§ Exercise prompt
Output a verbatim copy of the data, cut off after the line that contains "This screenshot has width=726, height=466.".

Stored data
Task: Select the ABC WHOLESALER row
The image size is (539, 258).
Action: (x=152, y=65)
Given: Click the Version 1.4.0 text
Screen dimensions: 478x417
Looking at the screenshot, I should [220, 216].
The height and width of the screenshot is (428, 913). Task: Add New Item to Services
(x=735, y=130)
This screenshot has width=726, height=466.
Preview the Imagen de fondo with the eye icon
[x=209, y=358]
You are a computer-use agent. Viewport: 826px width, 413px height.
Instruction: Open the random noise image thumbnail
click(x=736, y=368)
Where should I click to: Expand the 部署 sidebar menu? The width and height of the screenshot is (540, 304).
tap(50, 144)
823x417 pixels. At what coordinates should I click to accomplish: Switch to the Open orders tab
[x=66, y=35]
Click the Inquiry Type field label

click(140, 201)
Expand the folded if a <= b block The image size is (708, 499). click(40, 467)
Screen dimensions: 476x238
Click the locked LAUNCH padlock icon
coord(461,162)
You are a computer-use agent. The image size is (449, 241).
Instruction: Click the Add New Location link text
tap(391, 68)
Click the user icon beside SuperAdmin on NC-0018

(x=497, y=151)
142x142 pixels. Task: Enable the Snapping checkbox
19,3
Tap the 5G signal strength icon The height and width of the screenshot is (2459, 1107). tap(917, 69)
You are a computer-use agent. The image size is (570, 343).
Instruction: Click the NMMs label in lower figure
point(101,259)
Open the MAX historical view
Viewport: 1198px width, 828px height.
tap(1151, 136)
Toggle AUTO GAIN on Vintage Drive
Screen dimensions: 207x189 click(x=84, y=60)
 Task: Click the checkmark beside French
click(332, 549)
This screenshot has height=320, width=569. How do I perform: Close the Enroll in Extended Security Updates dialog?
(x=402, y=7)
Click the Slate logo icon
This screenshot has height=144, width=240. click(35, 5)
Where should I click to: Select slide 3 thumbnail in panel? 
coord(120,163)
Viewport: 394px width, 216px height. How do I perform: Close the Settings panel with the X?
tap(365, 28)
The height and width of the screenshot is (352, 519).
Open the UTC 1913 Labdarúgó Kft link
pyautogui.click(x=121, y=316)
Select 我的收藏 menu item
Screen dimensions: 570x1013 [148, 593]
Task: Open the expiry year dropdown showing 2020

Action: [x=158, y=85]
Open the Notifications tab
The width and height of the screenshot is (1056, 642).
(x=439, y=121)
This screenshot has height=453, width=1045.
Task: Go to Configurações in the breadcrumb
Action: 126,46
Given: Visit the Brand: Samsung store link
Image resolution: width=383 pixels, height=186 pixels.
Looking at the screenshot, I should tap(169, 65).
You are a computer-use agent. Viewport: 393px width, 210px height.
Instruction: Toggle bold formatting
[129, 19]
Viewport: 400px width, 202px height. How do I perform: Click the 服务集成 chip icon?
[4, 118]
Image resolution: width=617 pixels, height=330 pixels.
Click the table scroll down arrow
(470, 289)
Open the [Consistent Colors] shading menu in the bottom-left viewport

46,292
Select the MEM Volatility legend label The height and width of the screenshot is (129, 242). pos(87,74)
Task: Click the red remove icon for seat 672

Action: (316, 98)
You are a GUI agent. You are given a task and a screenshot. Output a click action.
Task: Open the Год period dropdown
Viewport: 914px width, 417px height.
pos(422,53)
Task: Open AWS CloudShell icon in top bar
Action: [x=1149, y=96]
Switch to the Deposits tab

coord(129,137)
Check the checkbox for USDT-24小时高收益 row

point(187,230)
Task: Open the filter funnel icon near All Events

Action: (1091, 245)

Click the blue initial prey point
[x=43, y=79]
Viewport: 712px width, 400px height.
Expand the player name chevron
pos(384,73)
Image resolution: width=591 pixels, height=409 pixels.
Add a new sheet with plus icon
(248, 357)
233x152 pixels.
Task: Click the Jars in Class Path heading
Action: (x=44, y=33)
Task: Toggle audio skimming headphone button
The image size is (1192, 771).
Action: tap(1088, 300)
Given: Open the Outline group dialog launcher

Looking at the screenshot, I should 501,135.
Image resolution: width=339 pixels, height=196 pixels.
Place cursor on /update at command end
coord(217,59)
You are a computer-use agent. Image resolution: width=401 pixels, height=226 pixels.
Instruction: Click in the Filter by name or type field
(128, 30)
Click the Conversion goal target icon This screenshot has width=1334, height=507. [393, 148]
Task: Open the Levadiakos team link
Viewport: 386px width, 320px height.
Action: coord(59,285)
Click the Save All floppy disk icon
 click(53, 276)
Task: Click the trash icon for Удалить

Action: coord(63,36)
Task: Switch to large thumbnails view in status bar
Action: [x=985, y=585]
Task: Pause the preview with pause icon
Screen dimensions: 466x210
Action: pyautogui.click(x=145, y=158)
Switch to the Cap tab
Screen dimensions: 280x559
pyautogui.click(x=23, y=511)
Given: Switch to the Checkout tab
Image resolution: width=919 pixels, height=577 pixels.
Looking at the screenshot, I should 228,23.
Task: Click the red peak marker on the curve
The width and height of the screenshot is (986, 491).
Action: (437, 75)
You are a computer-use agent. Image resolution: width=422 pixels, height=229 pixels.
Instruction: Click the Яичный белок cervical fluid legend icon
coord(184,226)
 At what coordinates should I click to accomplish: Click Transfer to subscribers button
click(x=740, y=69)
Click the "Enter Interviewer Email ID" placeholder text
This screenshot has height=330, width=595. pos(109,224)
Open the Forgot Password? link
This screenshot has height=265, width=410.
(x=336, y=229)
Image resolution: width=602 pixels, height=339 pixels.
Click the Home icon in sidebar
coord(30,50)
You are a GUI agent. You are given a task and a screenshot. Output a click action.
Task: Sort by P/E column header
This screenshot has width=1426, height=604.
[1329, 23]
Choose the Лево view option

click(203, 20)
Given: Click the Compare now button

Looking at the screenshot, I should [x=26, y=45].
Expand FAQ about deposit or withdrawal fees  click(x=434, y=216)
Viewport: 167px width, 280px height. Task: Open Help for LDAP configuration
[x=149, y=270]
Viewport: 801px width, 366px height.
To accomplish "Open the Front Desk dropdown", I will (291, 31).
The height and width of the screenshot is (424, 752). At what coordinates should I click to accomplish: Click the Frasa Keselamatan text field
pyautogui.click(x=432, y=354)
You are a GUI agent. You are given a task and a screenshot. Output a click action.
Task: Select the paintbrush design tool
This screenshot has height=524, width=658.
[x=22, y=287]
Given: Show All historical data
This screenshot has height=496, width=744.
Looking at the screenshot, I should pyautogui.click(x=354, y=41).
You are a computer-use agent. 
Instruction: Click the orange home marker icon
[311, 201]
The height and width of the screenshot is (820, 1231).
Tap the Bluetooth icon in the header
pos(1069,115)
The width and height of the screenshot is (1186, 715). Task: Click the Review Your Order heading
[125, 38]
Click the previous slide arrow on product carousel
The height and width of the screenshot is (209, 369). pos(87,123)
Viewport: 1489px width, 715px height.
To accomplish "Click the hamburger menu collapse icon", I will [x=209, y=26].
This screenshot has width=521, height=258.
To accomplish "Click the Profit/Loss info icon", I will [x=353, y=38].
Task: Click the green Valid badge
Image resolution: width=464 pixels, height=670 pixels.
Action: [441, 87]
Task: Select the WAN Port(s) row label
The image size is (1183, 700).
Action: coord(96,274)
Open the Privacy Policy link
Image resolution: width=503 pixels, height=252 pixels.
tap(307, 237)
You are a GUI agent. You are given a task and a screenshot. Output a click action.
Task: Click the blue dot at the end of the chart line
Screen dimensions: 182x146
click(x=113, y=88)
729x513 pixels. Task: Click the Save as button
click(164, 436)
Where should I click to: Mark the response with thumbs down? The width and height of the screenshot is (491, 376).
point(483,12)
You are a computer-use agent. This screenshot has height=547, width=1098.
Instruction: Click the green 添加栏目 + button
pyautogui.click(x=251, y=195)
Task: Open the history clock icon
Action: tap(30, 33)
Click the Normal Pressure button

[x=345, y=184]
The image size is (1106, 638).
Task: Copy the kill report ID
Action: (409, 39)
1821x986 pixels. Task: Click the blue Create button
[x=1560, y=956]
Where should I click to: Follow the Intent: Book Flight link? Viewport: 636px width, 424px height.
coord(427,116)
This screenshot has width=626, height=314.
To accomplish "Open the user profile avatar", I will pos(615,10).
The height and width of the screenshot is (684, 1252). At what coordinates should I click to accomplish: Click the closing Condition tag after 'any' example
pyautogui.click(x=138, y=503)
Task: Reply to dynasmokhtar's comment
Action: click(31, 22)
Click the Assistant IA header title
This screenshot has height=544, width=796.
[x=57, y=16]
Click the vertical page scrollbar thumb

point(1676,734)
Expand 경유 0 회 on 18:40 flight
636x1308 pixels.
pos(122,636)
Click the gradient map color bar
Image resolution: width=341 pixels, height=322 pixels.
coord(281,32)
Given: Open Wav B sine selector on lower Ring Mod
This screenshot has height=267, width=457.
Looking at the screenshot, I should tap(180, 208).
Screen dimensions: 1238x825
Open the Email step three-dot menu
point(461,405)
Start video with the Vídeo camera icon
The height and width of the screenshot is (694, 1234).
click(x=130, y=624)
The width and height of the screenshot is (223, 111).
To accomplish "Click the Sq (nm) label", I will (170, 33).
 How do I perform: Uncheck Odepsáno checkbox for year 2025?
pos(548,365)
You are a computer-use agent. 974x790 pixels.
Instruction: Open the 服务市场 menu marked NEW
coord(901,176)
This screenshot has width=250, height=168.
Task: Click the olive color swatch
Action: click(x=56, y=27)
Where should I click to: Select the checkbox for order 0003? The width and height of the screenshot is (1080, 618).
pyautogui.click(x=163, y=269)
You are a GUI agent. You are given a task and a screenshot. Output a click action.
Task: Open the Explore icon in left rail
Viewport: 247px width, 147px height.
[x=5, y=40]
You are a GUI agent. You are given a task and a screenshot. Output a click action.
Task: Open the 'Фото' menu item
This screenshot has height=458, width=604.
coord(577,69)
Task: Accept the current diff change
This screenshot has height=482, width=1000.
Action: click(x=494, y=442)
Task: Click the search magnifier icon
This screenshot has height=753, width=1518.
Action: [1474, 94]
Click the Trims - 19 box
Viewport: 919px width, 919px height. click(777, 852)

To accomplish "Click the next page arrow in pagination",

§ Result of the task
Task: Select the ABC WHOLESALER row
The image size is (539, 258).
Action: (x=152, y=65)
Given: Click the Version 1.4.0 text
Screen dimensions: 478x417
Looking at the screenshot, I should [220, 216].
The height and width of the screenshot is (428, 913). Task: Add New Item to Services
(x=735, y=130)
This screenshot has width=726, height=466.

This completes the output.